Code scanning merge protection

Code scanning rules prevent pull requests with potential vulnerabilities from being merged.

Qui peut utiliser cette fonctionnalité ?

Repository administrators and organization owners

Rulesets are available in public repositories with GitHub Free and GitHub Free for organizations, and in public and private repositories with GitHub Pro, GitHub Team, and GitHub Enterprise Cloud. Pour plus d’informations, consultez Plans de GitHub.

Dans cet article

Rulesets for code scanning merge protection

A ruleset is a named list of rules that control how people can interact with branches and tags in your repositories. You can add code scanning rules to rulesets to prevent pull requests from being merged when any of the following conditions are met:

  • Un outil requis a trouvé une alerte code scanning d’une gravité définie dans un ensemble de règles.
  • L’analyse de l’outil code scanning requise est toujours en cours.
  • Un outil code scanning requis n’est pas configuré pour le référentiel.

Typically, you should use code scanning merge protection on long-lived feature branches, where you want to guarantee code has been analyzed before pull requests can be merged.

Configuring a code scanning rule will not automatically enable code scanning.

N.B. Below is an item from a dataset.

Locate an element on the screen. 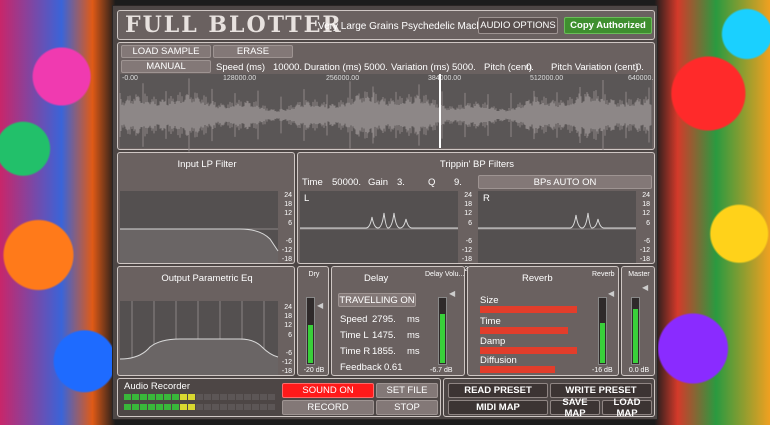 This screenshot has width=770, height=425. delay-feedback-value: 0.61 is located at coordinates (394, 368).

To learn how to enable code scanning, see Définition de la configuration par défaut pour l’analyse du code.

Remarque

Availability

You can set code scanning merge protection with rulesets:

  • At the repository level
  • At the organization level (GitHub Enterprise plans only)

Exceptions and limitations

Merge protection with rulesets will not apply to:

  • Merge queue groups
  • Dependabot pull requests analyzed by default setup

Additionally, all the lines of code identified by an alert must exist in the pull request diff. For more information, see Prise en charge de SARIF pour l’analyse du code.

Next steps

To configure a ruleset that requires code scanning results, see Définir la protection contre la fusion d’analyse du code.